Anything you want. Any writing can be helpful writing. However, these are some things to get you started:

  • Write about your day. As I mentioned, I do this often when I’m going through a hard time. I’ll just write down something that happened, and then I’ll write down my thoughts as they come to mind. These often end up as long rants. That’s okay. I try to write about happy days as well, but I usually have less motivation to do that :)
  • Write about something you read. Are there any new or notable ideas? How do you feel about it? What’s your response? Last night, I read an article about some folks teaching a CS 101 class as an actual music class that also covered CS fundamentals. I had never heard of this, so I wrote down some key takeaways and my opinions on the approach.
  • Write about an idea that has been bugging you. Sometimes I write about politics. Sometimes I write about philosophical ideas that have been on my mind. Sometimes I write about an idea related to computer science education, or I write about my brothers, or I reflect on how I feel life is going in general. It could be anything I’ve been thinking about. Sometimes I’ll write down what I was thinking about in the shower.
  • Write a story. Pick something that happened recently, and then describe it in vivid detail. Who was there? What did the expressions on their faces look like? How did it feel to be there? Who was wearing what? Was it a beautiful day out, with the wind blowing and the sun shining just the right amount? Or did things happen indoors? Was the room well-lit, or dim and musty? Try to write such that someone else could live the experience through your words.

How should I write?

Some people prefer writing with paper and pen. Some studies indicate that writing by hand may help you to be more creative. Personally, I much prefer typing; I have hyperhidrosis, which makes writing on paper difficult, and I can type over 3x faster than I can write by hand. (Yes, I actually timed that… ¯_(ツ)_/¯) Try both, and do whatever works best for you. I use Day One on my Mac and Google Keep on my phone.

People also have different opinions about whether or not you should listen to music while writing. If I have a lot in my head that I’m bursting to get on paper, then I’ll often write without music, but I find that if I’m tired and don’t feel like writing, listening to music can help me get into the zone. I always choose music without lyrics – simple electronic or orchestral music with a strong beat but without anything distracting seems to work best for me – but your mileage may vary.

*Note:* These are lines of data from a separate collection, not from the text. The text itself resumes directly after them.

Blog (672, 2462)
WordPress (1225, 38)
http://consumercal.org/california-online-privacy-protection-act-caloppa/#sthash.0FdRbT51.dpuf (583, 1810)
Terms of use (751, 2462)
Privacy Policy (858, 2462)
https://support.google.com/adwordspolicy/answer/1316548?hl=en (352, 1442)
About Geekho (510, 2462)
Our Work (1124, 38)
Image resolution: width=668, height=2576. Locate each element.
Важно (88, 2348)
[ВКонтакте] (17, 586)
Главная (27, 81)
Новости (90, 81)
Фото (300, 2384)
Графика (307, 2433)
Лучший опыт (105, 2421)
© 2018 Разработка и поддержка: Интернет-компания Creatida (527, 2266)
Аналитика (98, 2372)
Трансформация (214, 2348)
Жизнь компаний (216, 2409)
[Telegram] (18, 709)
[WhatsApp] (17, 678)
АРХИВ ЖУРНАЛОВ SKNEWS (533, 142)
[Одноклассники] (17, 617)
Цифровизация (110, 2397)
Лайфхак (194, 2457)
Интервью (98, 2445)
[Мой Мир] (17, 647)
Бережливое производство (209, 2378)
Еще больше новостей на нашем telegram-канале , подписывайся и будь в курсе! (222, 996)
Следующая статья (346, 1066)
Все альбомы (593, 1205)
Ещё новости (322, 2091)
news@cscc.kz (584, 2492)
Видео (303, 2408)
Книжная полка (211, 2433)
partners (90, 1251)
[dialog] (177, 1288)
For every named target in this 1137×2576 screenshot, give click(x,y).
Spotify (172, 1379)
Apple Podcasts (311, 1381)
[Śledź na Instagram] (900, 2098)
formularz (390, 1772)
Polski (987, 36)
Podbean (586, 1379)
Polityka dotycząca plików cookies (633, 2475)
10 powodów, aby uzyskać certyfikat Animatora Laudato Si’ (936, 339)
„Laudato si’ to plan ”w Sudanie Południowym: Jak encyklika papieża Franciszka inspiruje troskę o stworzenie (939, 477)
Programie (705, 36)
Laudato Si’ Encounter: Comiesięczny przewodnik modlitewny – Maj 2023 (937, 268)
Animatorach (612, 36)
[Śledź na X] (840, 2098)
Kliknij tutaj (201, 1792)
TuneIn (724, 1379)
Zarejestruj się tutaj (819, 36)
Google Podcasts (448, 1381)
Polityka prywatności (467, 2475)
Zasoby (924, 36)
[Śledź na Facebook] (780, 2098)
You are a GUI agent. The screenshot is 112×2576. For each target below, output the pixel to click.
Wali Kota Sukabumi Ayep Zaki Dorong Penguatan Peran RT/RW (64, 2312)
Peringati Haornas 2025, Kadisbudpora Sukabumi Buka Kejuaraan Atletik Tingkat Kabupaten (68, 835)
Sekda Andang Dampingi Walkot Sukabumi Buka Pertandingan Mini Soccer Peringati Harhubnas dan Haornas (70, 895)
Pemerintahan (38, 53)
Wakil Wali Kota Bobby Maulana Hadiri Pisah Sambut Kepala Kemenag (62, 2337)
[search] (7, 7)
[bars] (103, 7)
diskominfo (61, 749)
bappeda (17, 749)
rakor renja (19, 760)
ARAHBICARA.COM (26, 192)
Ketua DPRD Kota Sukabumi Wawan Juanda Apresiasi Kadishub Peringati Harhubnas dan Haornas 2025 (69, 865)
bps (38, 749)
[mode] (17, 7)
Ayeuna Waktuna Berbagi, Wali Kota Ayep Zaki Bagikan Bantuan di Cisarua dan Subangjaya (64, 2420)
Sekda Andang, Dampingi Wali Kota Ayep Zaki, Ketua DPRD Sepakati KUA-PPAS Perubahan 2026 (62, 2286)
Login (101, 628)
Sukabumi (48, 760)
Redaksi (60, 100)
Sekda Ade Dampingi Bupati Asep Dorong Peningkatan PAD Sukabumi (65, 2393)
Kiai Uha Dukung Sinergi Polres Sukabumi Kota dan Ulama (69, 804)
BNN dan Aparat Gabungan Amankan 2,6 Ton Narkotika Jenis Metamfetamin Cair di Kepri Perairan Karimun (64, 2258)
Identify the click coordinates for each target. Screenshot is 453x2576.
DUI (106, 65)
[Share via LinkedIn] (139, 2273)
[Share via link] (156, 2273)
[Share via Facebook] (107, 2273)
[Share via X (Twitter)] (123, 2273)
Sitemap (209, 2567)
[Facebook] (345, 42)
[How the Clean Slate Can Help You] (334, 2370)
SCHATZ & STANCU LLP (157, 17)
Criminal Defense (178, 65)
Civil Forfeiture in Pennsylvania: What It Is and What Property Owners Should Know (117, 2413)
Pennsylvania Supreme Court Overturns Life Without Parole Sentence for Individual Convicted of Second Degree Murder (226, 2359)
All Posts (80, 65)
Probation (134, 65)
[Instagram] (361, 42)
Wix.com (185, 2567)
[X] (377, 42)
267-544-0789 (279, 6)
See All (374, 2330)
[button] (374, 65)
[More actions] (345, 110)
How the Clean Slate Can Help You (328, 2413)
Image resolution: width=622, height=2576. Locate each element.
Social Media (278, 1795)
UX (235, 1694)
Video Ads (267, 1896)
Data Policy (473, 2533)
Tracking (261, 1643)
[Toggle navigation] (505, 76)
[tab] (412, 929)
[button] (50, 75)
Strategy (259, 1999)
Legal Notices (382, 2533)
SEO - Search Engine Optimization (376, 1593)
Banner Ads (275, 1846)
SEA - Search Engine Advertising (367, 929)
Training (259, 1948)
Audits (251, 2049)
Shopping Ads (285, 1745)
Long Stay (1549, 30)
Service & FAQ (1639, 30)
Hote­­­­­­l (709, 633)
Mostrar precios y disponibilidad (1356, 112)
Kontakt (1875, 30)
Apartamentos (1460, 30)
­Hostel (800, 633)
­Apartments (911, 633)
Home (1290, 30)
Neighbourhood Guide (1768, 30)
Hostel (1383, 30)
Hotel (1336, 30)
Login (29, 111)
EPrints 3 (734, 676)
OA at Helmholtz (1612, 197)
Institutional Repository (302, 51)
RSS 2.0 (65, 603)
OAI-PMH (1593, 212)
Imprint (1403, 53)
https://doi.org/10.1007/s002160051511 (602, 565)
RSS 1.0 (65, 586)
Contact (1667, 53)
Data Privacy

Sometimes outlining helps. Sometimes I don’t have time to write things out in full, so I’ll write down points I want to talk about, order them, and then expand them into full writings. Other times I just dive in.

A common excuse is “oh, I don’t have time to write.” If you’re a busy person, set aside just ten minutes each day to write. Just ten minutes will make a difference! If you can’t even spare ten minutes, you might want to think about how you’re spending your time…

I think the most important thing is to simply find a place where you won’t be disturbed, silence your phone or disable notifications on your computer, and just go at it. Don’t worry about what anyone thinks. You don’t need to share your writing; you write for you. It doesn’t matter if it doesn’t sound good. It doesn’t matter if there are spelling and grammatical mistakes all over. Just write!